Source: Krief (2002) p. 47
Qui plus est, «à l’ère de l’Internet, il nous semble tout naturel de déléguer à des machines et à des protocoles conçus par des experts la gestion de notre vie, de notre santé, de nos relations…» (p. 48) Car, «la dépossession des savoir-faire, des savoir-vivre ensemble et des savoir-penser autonomes nous mène, me semble-t-il, à une vie individualisée et hors-sol et sous contrôle permanent, sous dépendance devrais-je dire, des machines connectées au réseau de l’Internet.» (p. 49)
Hélas, reprennant au bon les théories de Fredrich Hayek et Milton Friedman (p. 51), les GAFAM (Google/Alphabet, Amazon, Facebook, Apple et Microsoft) mènent le bal :
La récolte de données numériques innombrables et infiniment variées permet d’ouvrir de nouveaux champs dans la marchandisation de la planète. Google s’en est emparé afin de fabriquer des algorithmes qui recueillent toutes ces données et les traitent dans le but d’optimiser et de personnaliser les services, autrement dit de ferrer l’utilisateur, qui devient prisonnier d’un piège qu’il alimente lui-même.
Source: Krief (2020) p.56
Concernant les déchets issus de l’obsolescence programmée (chapitre 10), l’auteur note, entre autres,
La publicité est évidemment un des moteurs de l’économie marchande et il est intéressant de remarquer qu’elle sert autant à vendre des produits industriels qu’à façonner notre esprit à l’acceptation docile d’une organisation sociale où l’humain a disparu.

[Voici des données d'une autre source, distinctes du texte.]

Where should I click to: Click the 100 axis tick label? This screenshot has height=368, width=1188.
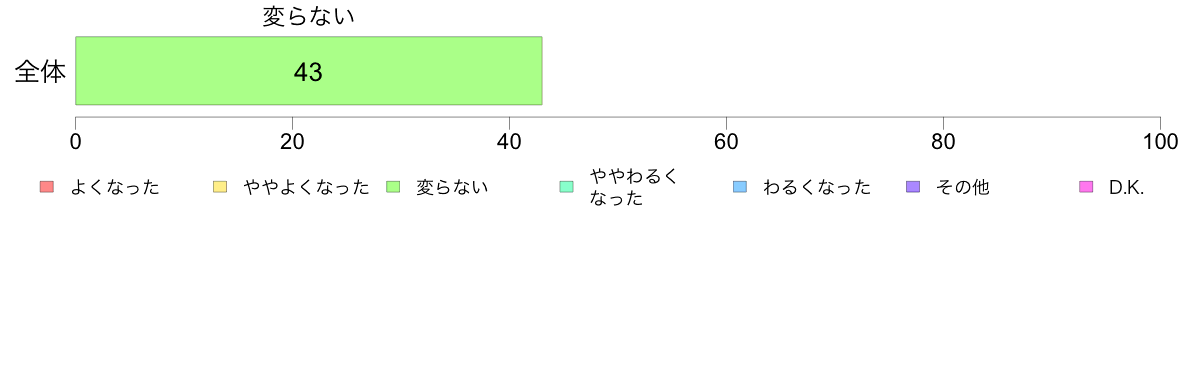pos(1160,142)
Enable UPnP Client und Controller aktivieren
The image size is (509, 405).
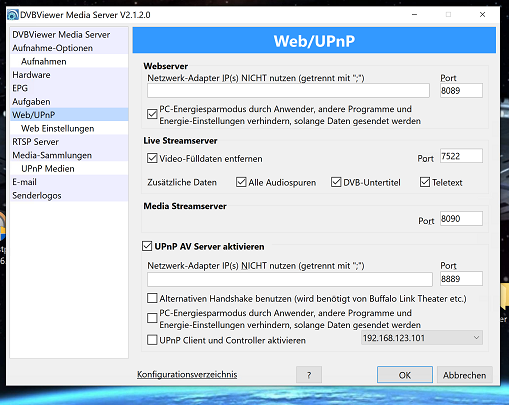coord(152,340)
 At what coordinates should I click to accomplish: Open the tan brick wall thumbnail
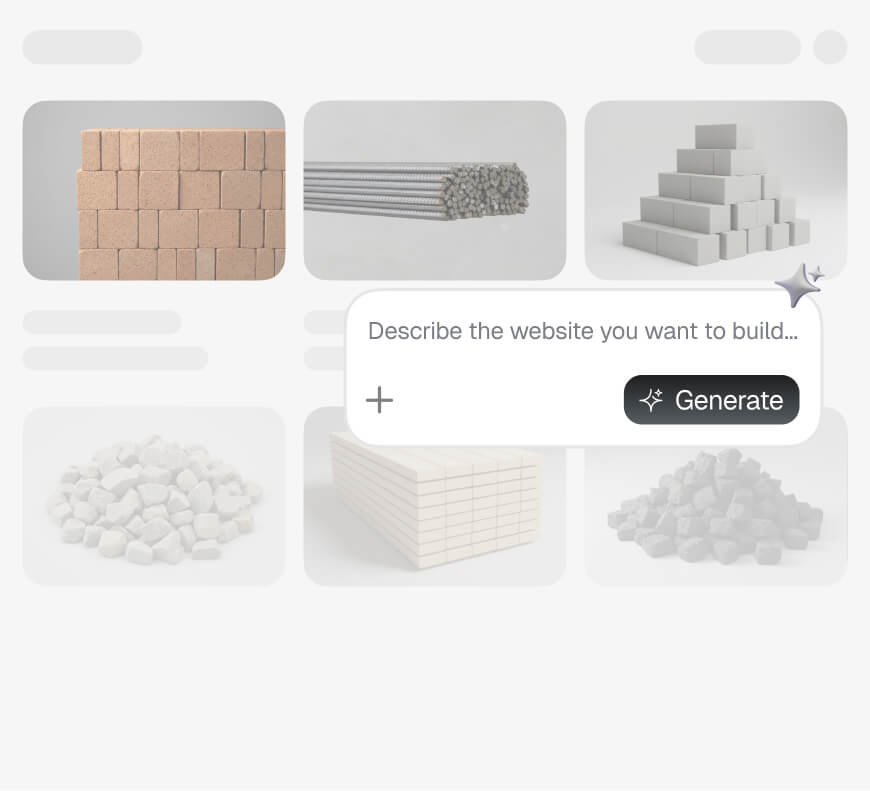[x=154, y=190]

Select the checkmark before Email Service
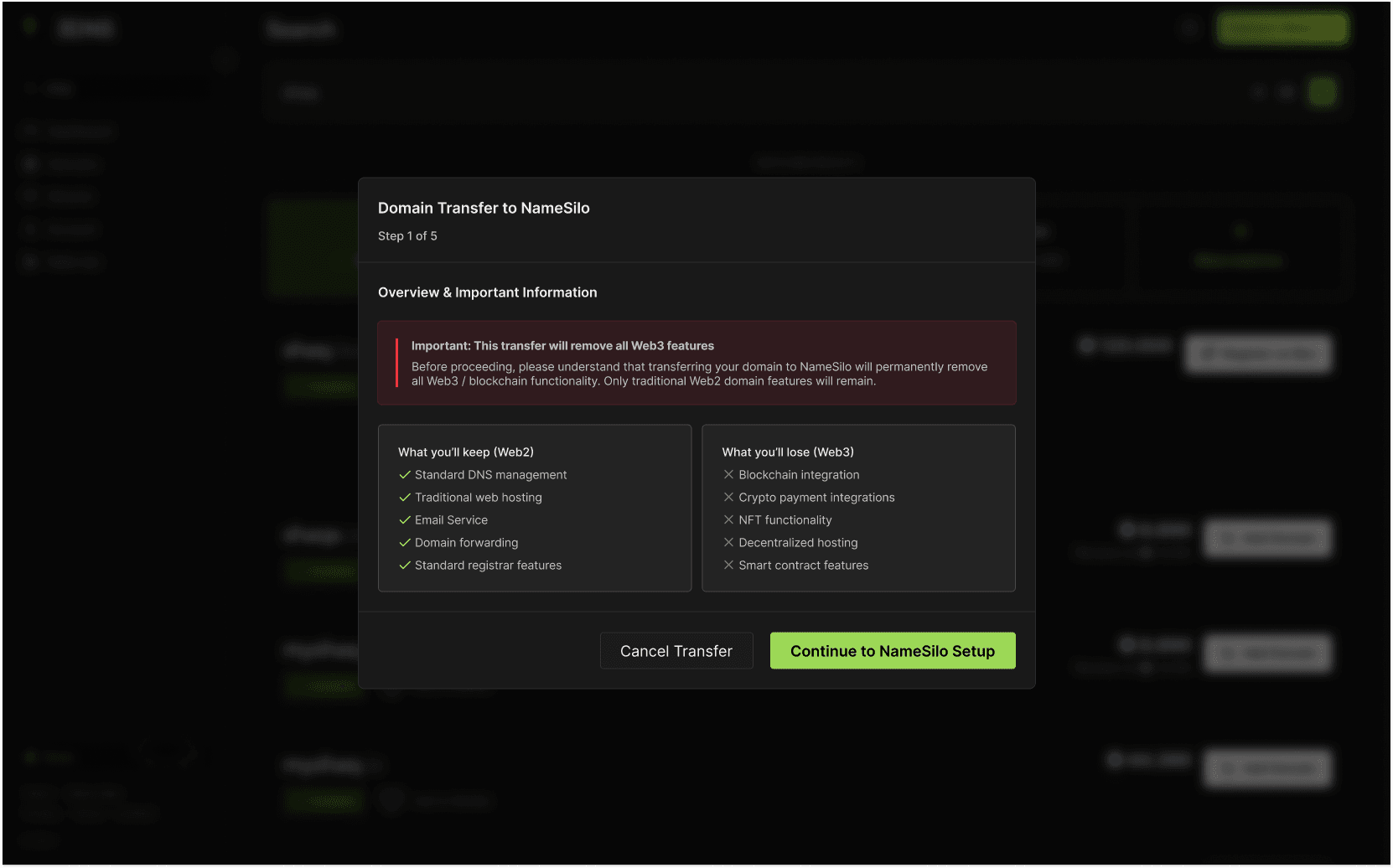tap(405, 520)
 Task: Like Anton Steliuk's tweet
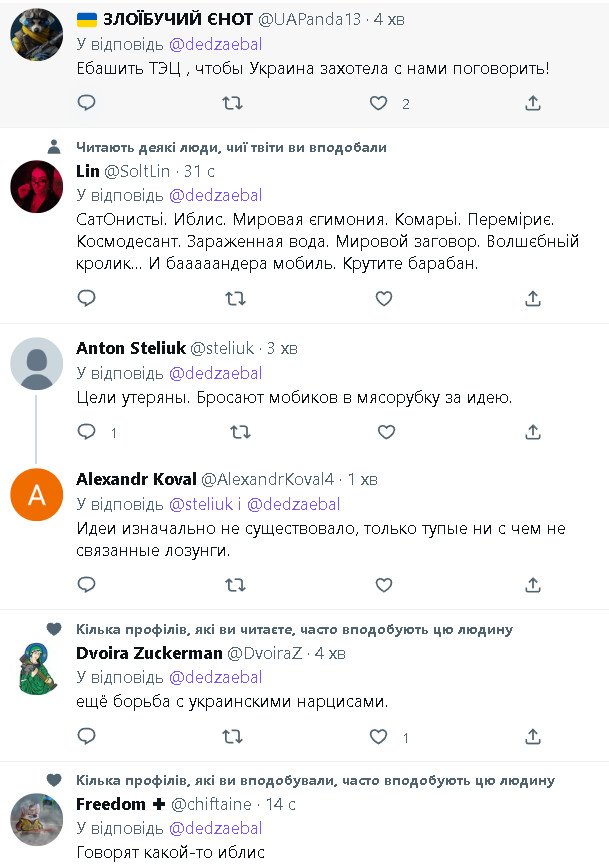[383, 432]
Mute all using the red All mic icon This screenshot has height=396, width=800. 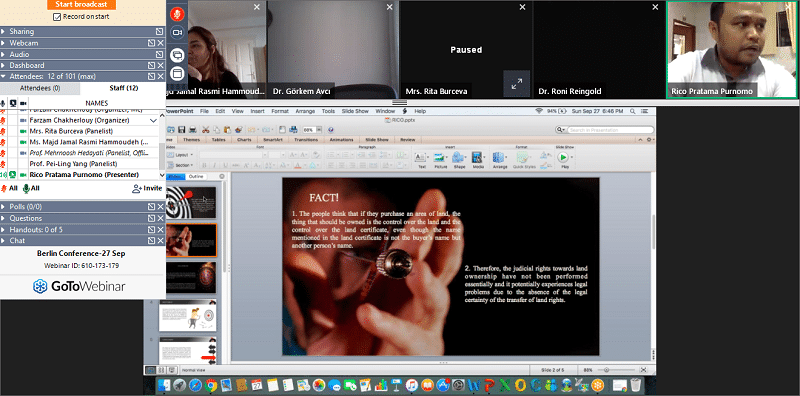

Source: Krief (2020) p. 80
Parlant de notre monde malade (chapitre 11), Krief note:
Il n’est plus possible aujourd’hui d’être un paysan vivant de son travail, simplement dans le respect de soi-même et de la terre. La bureaucratie, survitaminée par les possibilités que lui offre l’Internet, ne lui laisse aucune chance, aucun répit. Pis, voilà plus d’un siècle que la zootechnie a sabordé les fondements mêmes de cet art de vivre dans un environnement à sa mesure.
Source: Krief (2020) p. 85
D’ailleurs, cette soumission volontaire et heureuse nous amène à «la femmécran, l’hommécran» (chapitre 12), clin d’oeil à Bernard Charbonneau (encore lui, un oncle?, un cousin?) et son L’Hommauto chez Denoël en 1967 (p. 93). Suite à une longue citation (à la p. 96-97) de William Morris (1834-1896, voir aussi p. 103 où Krief traite de la vision de Morris de l’artisanat et des arts appliqués), l’auteur lance une question d’intérêt réel : «Peut-on réellement envisager que la situation actuelle ressemble au bonheur?»
L’auteur concède, in fine, que le retour à la bougie n’est pas envisageable… mais il faut au moins :
retourner au labeur, retrouver le goût de l’effort et du partage et renoncer à toutes les machines qui ont fait la grandeur de la société industrielle et la décadence de la condition humaine.
Source: Krief (2020) p. 106
Un blogueur retraçant les idées de Krief me semble de la plus pure ironie, ne serait-ce l’intérêt porté pour sa thèse puisque mon blogue nourrit la machine ! Merci M. Krief pour ce moment de lucidité réflexive.